━━━━━ Текст ━━━━━
Служилый пласт, имея в руках право, правду суда и защиты внутренней и внешней, правил землей, управлял, что значило также владеть, властвовать, откуда и название волости как определенного места для деятельности этого права. Мы хорошо не знаем, что было до пришествия варягов; но видимо, что варяги, кто бы они ни были, норманны или балтийские славяне, были нарочно выписаны из-за моря, дабы крепче и прочнее утвердить владенье, управленье, чтобы оно не шаталось ни на ту, ни на другую сторону. Сироты усердно давали за все и про все, лишь была бы в земле защита и безопасность. Для того они и призвали новых властителей. С властителями пришла дружина, разные Карлы, Фарло-фы, Веремуды, Вуефасты и пр., которые сели по городам и соединились с русской дружиной, каковая, по всем вероятиям, тоже существовала. Лет через сто они сами сделались совсем русскими и стали прозываться Ратиборами, Остромирами, Радославами, Мирославами, Жирославами и т. д. Уже одно прибавление к личному имени выражения слав, показывает, что это были славные, то есть известные, люди, в смысле отличных, передовых деятелей страны, в смысле архонтов и аристократов. Если дружина и впоследствии пополнялась всякими добрыми и храбрыми людьми, приходившими служить князьям с разных сторон, как от русских, так и от иноземных, то понятно, что ее роды и люди не совсем были браты сиротам-туземцам, у которых они оставались дружинничать и на которых смотрели больше всего как на средство своего кормления, оберегая (в интересе того же кормления) своих и без пощады разоряя (все для того же кормления) чужих. На этом, нам кажется, держалась вся история дружинных отношений.
━━━━━
> **Цель задания**
Переведите на английский предложение из текста о дружине: «Сироты усердно давали за все и про все, лишь была бы в земле защита и безопасность». Следующий список — отдельный материал, с текстом он не связан.
━━━━━ Сохранённые данные ━━━━━
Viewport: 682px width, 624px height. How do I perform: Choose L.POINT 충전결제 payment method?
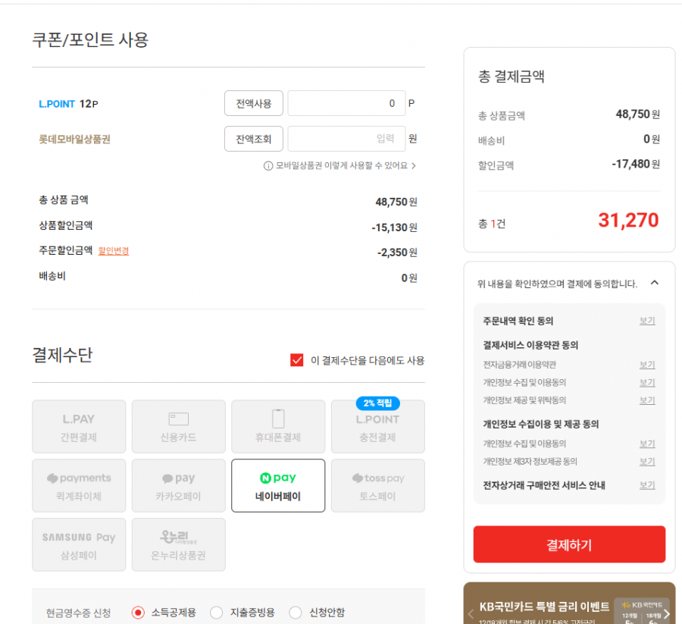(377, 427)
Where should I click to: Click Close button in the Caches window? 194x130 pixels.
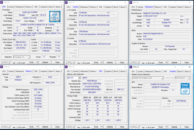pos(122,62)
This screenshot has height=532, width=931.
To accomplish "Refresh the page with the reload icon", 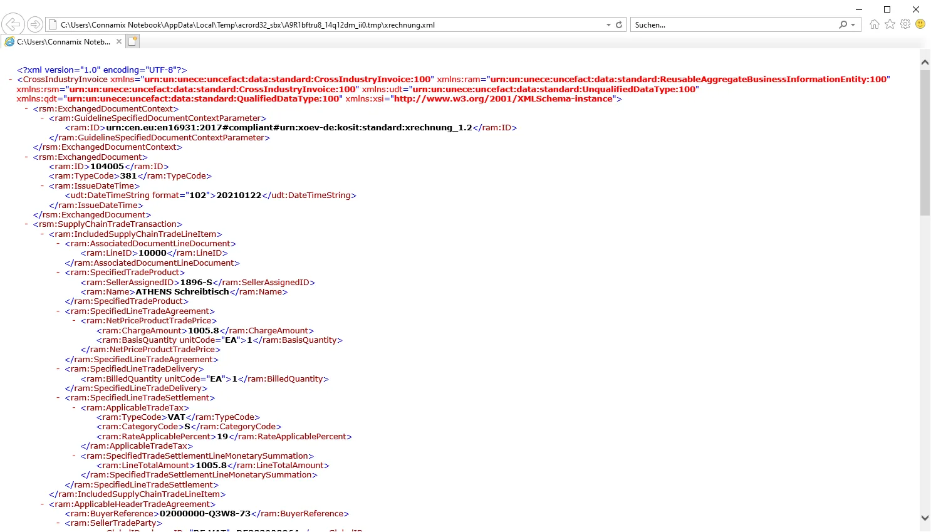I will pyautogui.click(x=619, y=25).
━━━━━
━━━━━ Сохранённые данные ━━━━━
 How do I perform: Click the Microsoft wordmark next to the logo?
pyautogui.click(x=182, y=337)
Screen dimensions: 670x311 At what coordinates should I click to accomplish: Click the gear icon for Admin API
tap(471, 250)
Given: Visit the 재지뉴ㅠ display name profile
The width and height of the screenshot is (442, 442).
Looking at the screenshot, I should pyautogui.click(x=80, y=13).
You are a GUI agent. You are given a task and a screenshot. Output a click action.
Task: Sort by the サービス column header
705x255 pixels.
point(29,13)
━━━━━
> **Ответ**
The common folk gave diligently for everything and anything, so long as the land had protection and security.